Speaking of which, I’m fascinated by the coincidence that over the years you’ve received over $270,000 in campaign contributions from those very industries that you’ve been seeking to liberate. American politics is a beautiful thing.
But cutting to the chase — seriously, sir: do you REALLY want to be remembered for posterity (if you’re remembered at all, that is), as that single, pivotally positioned individual who, at this critical juncture, squandered the opportunity to stanch the tide of environmental destruction, and instead actually accelerated those forces? This isn’t the 19th century: despite what you and your monied cronies might expediently “believe”, many of the causes and culprits of environmental devastation are well known and documented, and their dismal trajectories projected to have increasingly disastrous effects on our world. Are we the main culprits? Possibly not. But unlike the Chinese, and even the Indians, who are trying to wrestle with their own growth imperatives within the context of maintaining populations capable of actually breathing the air in their cities, we are REVERSING course!

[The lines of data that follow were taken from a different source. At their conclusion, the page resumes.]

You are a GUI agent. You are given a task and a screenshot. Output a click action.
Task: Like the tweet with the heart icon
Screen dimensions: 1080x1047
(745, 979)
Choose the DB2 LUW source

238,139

How incredible, after decades of cleaner air and water, an era in which rivers haven’t actually burst into flames, that you would choose to lead the charge in the opposite direction.
A few simple questions: what are you suggesting that your own grandchildren and great-grandchildren might breathe after you’re gone? Would you like them to enjoy vacations on beaches in places that we currently associate beaches with, like Florida? Or would you be just as happy if those beaches were now lapping at the foothills of the Appalachians? Do you attach any importance to their being able to visit places where elephants, giraffes, lions and tigers roam? And more pointedly: would you be comfortable in the knowledge that the degradation of habitats globally, resulting in the enormous dislocation to vulnerable populations around the world (exacerbated by YOUR policies) will inevitably result in the massive migration of those populations to places perceived to be marginally more inhabitable, thereby creating tensions and pressures that we’re only starting to glimpse with the current, initial waves of climate refugees?
Do any of these things even occur to you? Or are you and your grubby little industrial cronies happy to squander what remains in the quest for greater profits? A wise man (Stewart Brand — go Google him) once said “We are as gods, so we might as well get good at it”. I’m not sure which god you’re modeling yourself after, sir, but it sure isn’t one familiar to any of the religious denominations which YOU spend so much time piously trying to defend.
I’m not much for religion myself these days, but I’ll make an exception in this case: God help us.